ACTIVITY:
Lines from the first one down to the one containing "Given: Submit the form with the blue button" in the data below are the only ones needed; please return them exactly, both ends included.
(LISTED ENTRIES)
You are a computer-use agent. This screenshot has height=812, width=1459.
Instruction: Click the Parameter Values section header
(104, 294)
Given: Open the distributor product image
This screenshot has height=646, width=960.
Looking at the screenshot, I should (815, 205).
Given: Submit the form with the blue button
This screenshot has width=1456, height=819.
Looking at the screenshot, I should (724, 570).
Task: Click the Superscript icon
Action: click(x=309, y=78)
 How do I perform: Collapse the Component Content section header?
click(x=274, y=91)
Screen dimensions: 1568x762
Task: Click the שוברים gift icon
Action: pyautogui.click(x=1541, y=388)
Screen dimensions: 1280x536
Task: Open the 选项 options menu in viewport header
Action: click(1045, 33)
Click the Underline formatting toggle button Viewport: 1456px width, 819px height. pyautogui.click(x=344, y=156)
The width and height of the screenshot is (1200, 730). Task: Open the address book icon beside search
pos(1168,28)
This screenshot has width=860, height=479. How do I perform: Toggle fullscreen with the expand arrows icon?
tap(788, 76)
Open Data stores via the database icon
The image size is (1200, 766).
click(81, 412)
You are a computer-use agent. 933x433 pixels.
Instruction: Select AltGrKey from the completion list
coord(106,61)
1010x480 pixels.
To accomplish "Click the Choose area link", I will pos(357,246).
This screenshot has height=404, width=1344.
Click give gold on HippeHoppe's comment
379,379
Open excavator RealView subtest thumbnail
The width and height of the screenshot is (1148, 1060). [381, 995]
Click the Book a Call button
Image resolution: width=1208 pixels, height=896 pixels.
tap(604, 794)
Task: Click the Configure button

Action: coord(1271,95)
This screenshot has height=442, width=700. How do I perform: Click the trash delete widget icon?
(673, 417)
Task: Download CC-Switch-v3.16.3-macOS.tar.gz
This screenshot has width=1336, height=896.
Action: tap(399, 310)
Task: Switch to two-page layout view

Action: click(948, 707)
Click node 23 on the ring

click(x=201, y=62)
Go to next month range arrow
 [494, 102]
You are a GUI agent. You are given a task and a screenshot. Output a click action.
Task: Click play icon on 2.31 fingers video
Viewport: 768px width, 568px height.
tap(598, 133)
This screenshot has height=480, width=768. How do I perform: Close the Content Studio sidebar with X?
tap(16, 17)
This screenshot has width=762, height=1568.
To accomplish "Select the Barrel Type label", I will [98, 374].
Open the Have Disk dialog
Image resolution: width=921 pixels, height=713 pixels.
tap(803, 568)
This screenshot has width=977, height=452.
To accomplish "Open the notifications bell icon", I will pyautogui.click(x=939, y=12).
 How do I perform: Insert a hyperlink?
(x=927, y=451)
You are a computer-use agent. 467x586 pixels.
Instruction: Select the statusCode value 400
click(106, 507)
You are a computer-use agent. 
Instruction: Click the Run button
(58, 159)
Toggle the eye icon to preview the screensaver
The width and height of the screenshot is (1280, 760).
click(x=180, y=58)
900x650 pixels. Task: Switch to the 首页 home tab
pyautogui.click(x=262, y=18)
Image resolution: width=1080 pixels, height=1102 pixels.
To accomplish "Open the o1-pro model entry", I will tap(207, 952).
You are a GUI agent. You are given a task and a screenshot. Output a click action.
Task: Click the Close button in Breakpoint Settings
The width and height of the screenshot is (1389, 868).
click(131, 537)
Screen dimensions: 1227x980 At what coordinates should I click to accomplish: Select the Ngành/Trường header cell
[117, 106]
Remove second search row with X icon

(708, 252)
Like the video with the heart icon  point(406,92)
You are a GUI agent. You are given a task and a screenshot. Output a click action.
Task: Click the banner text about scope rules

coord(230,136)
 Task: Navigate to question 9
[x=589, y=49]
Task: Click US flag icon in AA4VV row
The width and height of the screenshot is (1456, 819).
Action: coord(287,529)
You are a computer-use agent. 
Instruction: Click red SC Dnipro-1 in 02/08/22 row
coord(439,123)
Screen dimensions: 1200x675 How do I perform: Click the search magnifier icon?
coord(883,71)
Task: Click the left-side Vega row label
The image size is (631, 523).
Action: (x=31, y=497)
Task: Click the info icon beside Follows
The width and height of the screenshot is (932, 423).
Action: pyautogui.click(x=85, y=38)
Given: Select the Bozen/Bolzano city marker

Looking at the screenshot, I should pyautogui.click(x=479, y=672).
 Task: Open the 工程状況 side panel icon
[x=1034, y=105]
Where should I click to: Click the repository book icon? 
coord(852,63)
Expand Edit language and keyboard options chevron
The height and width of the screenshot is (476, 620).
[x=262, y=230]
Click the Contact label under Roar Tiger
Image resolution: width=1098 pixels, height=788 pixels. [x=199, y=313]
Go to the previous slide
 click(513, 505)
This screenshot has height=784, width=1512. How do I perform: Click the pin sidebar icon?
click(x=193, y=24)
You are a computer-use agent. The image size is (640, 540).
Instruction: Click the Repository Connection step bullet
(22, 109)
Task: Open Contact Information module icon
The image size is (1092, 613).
(End LISTED ENTRIES)
RESULT:
You are a computer-use agent. This screenshot has height=812, width=1459.
Instruction: Click the Parameter Values section header
(104, 294)
Given: Open the distributor product image
This screenshot has height=646, width=960.
Looking at the screenshot, I should (815, 205).
Given: Submit the form with the blue button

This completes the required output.